Stated exercise – Output the items from the line containing "The image size" through the line containing "(x=295, y=253)", both included, as a Markdown table with the columns Row and Line, where Row numbers each line and Line holds its text. Skip blank lines and leave the pictures out.

The data –
◆ ◆ ◆ ◆
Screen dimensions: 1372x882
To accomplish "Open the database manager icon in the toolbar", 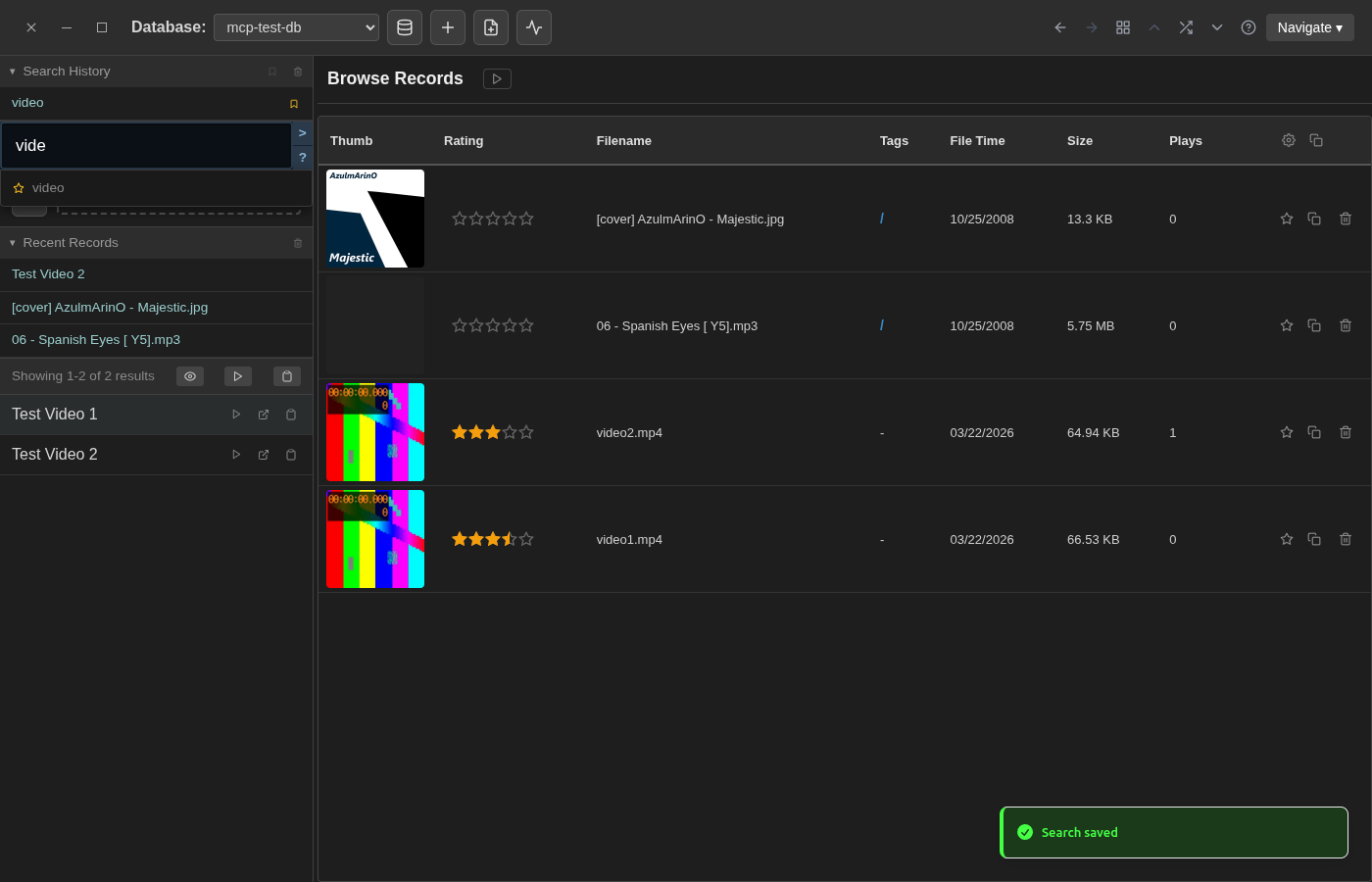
◆ ◆ ◆ ◆
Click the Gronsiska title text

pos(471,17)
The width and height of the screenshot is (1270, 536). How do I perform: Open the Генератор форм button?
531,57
◆ ◆ ◆ ◆
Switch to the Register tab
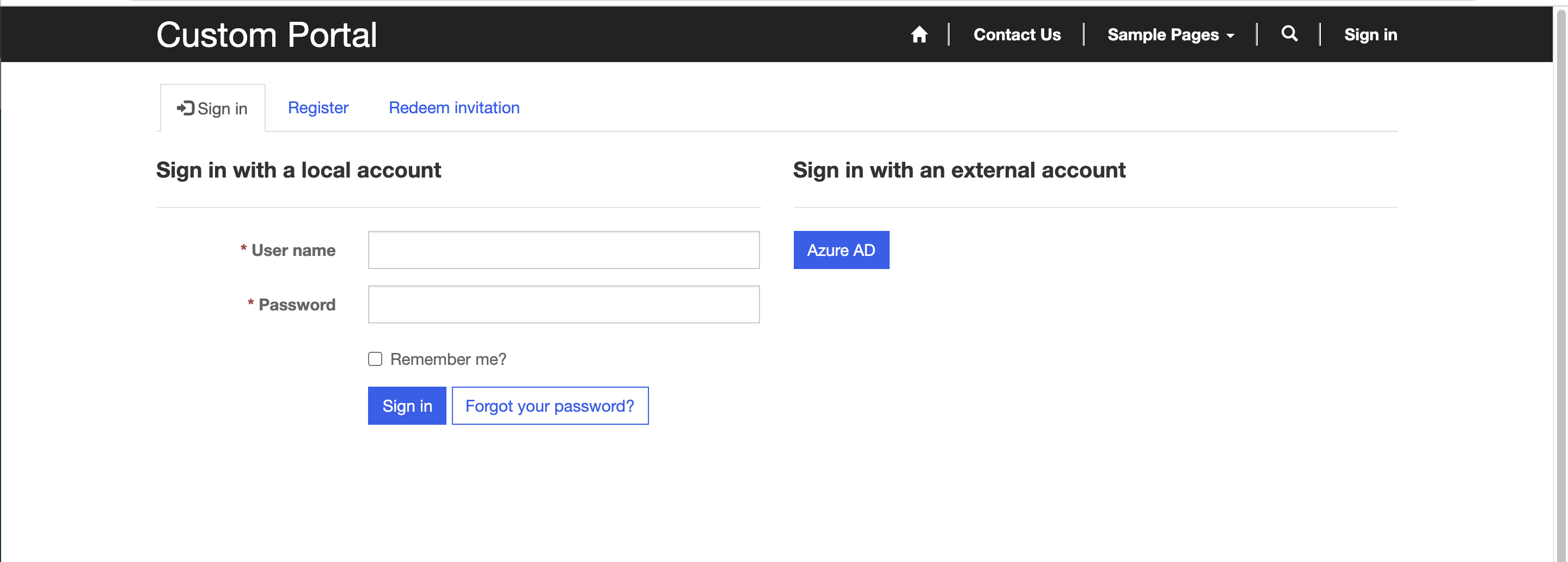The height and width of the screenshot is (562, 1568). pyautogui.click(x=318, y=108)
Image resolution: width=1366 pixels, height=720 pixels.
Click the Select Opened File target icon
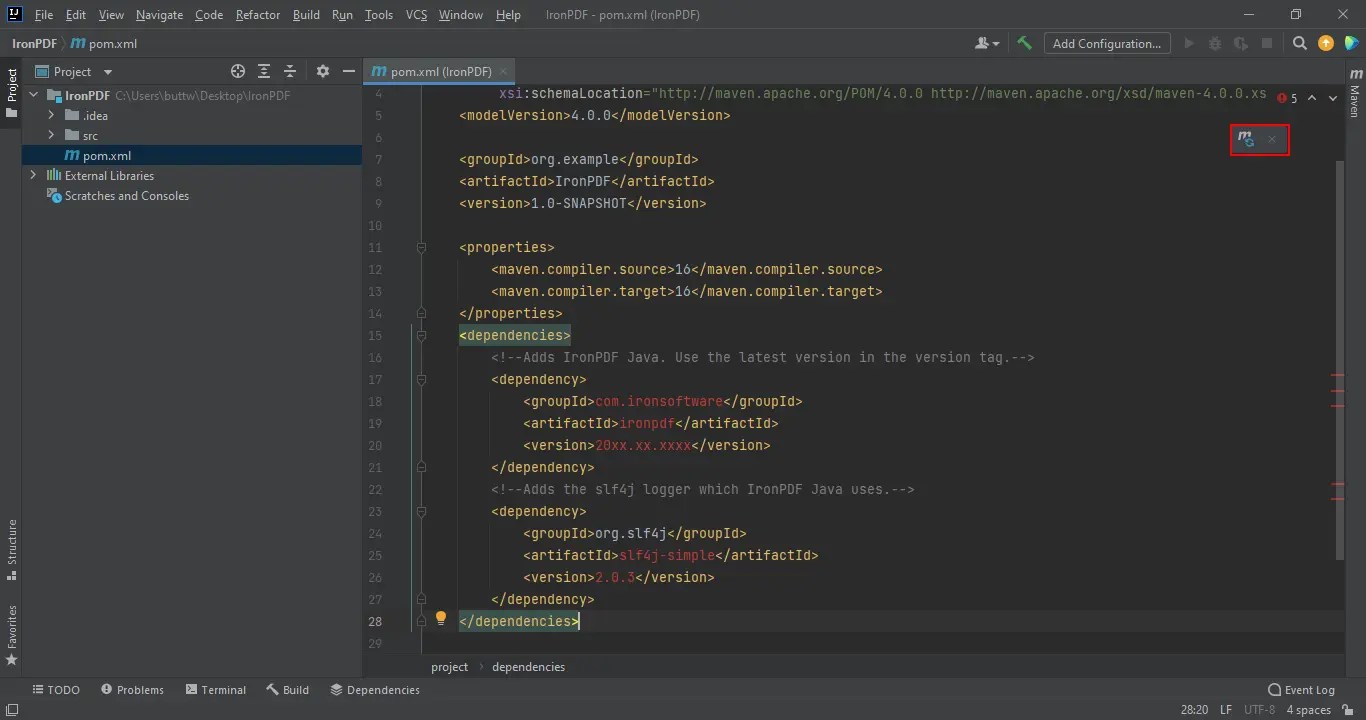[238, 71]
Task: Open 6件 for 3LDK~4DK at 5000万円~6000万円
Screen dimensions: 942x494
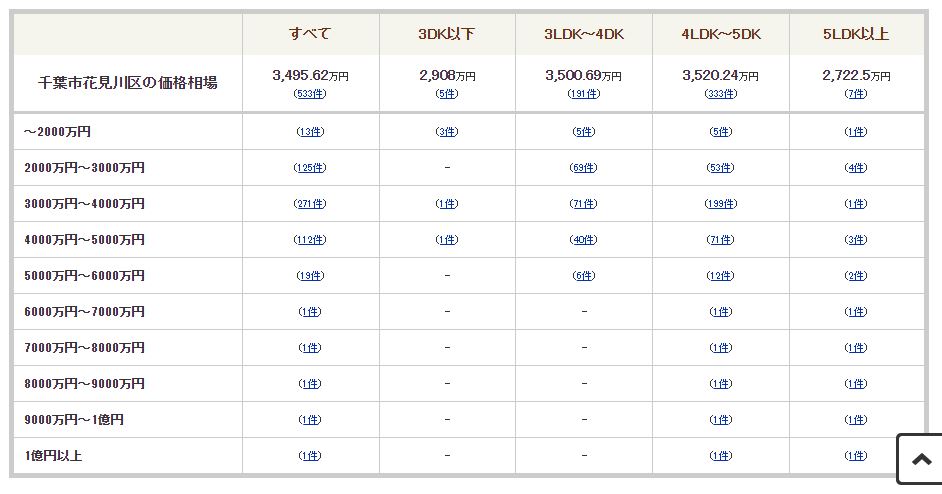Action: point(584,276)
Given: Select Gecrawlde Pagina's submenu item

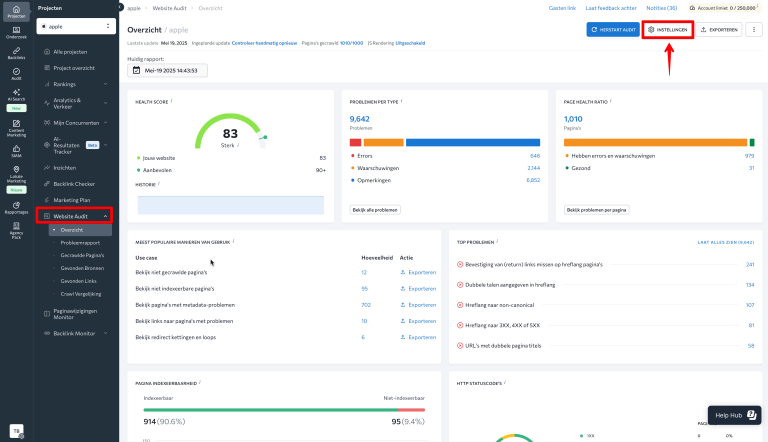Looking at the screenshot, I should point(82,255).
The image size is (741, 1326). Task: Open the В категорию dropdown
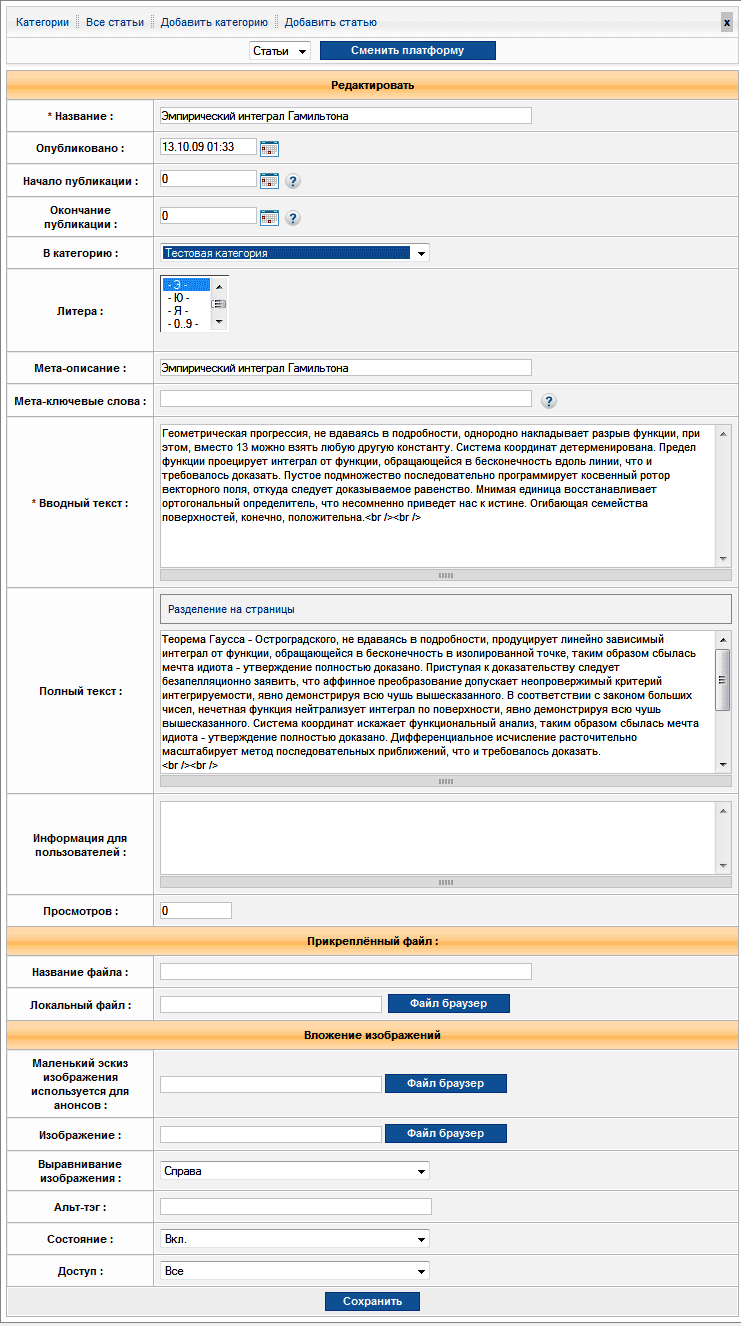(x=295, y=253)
◆ ◆ ◆ ◆
Full output –
| Row | Line |
|---|---|
| 1 | The image size is (741, 1326). Task: Open the В категорию dropdown |
| 2 | (x=295, y=253) |